Using SSIS to Collect Baseline Data for Merge Replication

SQL Server has a vast number of features available to DBAs and database developers to ensure that tasks are properly implemented, designed, and maintained with great stability. Two features that you might not have considered combining but that greatly complement each other are SQL Server Integration Services (SSIS) and merge replication.

Related: SSIS Package Pings Servers

SSIS was introduced in SQL Server 2005 as a replacement for DTS. With SSIS, you gain the ability to implement enterprise solutions for extraction, transformation, and loading (ETL). It also gives you an incredibly robust automation and job services platform. A DBA can implement various SSIS packages to automate high-level preventative tasks to ensure SQL Server instances are always running as best they can in their environments.

In SQL Server, merge replication has evolved into a true enterprise data synchronization and distribution layer. As with many features in SQL Server, setting it up is easier than maintaining it. An improperly maintained merge replication system can lead to downtime, slower overall performance, and the need for redesigns. The cost of these problems is always seen by the business as a budget loss, not accounted for in the initial budget process.

To prevent such problems, there are steps you can take to improve the processes needed to maintain merge replication. One of the most important steps is obtaining a performance baseline to assist with any problems that might arise later.

Knowing the current state of merge replication on the database server is crucial to being proactive and preventing problems. There are three primary areas that you should concentrate on for baseline information collection:

1. Distribution

2. Publication

3. Subscription

Distribution statistics can be captured by monitoring the execution plan cache and index utilization. This involves monitoring fragmentation and other areas related to query tuning. Because most administrators and DBAs are familiar with this type of monitoring, I'll move on to the publication and subscription areas.

Both publications and subscriptions can be monitored using a joint set of operations. Several system stored procedures and tables are available to assist in collecting information about how the publications and subscriptions are functioning. For example, in a publisher and pull subscriber landscape, the following system stored procedures and tables provide performance indicators for baseline collections:

Note that the type of subscriptions being used in a replication landscape can affect where the merge replication tables are located and where merge-replication system stored procedures are executed. Pull versus push subscriptions cause differences in where the metadata is located and where work is performed when historical and active sessions are synchronized. For more information about the differences between pull and push subscriptions, see "Implementing Replication Overview" in SQL Server Books Online (BOL).

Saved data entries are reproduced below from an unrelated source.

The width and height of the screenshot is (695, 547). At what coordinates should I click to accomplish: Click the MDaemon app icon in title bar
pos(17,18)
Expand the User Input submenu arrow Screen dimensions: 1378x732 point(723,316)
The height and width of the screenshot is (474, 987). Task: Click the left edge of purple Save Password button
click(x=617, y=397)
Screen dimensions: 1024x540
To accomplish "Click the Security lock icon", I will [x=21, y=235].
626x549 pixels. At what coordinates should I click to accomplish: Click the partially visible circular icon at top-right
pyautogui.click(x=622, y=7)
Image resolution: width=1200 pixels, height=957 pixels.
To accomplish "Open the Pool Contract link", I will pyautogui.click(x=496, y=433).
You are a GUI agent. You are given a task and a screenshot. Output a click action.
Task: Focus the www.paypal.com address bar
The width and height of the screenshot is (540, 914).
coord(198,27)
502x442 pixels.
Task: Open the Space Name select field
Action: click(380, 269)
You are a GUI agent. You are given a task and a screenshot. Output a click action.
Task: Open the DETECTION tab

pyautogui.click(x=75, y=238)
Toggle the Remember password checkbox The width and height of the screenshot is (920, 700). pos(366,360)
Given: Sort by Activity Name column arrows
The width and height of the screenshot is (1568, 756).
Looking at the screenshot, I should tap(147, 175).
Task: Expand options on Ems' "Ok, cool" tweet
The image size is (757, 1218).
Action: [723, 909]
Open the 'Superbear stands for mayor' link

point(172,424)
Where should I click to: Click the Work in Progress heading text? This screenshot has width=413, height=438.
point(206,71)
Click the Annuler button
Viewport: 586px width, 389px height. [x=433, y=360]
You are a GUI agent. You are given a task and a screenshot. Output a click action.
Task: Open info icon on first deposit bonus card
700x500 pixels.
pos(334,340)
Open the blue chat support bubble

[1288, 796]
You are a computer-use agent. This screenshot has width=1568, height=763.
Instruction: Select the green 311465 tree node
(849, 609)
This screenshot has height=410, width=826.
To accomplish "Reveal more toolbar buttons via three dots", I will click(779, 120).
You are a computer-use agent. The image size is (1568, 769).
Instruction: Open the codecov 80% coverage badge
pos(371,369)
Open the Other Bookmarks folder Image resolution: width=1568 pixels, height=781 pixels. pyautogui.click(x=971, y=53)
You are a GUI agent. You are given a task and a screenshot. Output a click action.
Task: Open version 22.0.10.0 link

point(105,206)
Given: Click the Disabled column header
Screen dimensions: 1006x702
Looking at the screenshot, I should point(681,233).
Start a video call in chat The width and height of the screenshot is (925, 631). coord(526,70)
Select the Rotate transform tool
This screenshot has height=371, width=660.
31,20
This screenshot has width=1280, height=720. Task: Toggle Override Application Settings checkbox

Gathering the Subscription Header Information

The first step in collecting the baseline data for the publications and subscriptions is gathering the subscription header information. You can use the code in Listing 1 (below) to create the SubscriptionHeader table, which will contain the subscription information for each subscriber to the specified publication. Figure 1 shows the layout of this table.

Figure 1: Layout of the SubscriptionHeader Table

To populate the SubscriptionHeader table, you use MSmerge_agents (the distribution database table) and sysmergesubscriptions (the publication database table). The query in Listing 2 (below) shows how to retrieve the required data. To use this code, you need to replace . with the name of your publication database in the code in callout A.

Using the query in Listing 2, you can also periodically perform an incremental update of the SubscriptionHeader table. The query checks to see whether subscriptions have been added, have been removed, or require updates. This is a crucial step. It ensures that the appropriate subscriptions are included in the baseline collection so that the statistics about those subscriptions can be gathered.

For example, suppose a new subscription is added to a publication landscape that covers the entire United States, and each state is set as a region. Each region has the potential to have varying latency based on connectivity, the amount of data (which can be affected by filtering in the publication), and concurrent subscriber connections. Regularly running the query will ensure that the new subscription is added to the baseline collection so that its statistics can be gathered. If the query isn't run regularly, the new subscription's statistics won't be gathered. Consequently, if there's a performance problem, it would be much more difficult to determine whether the new subscription is causing the problem.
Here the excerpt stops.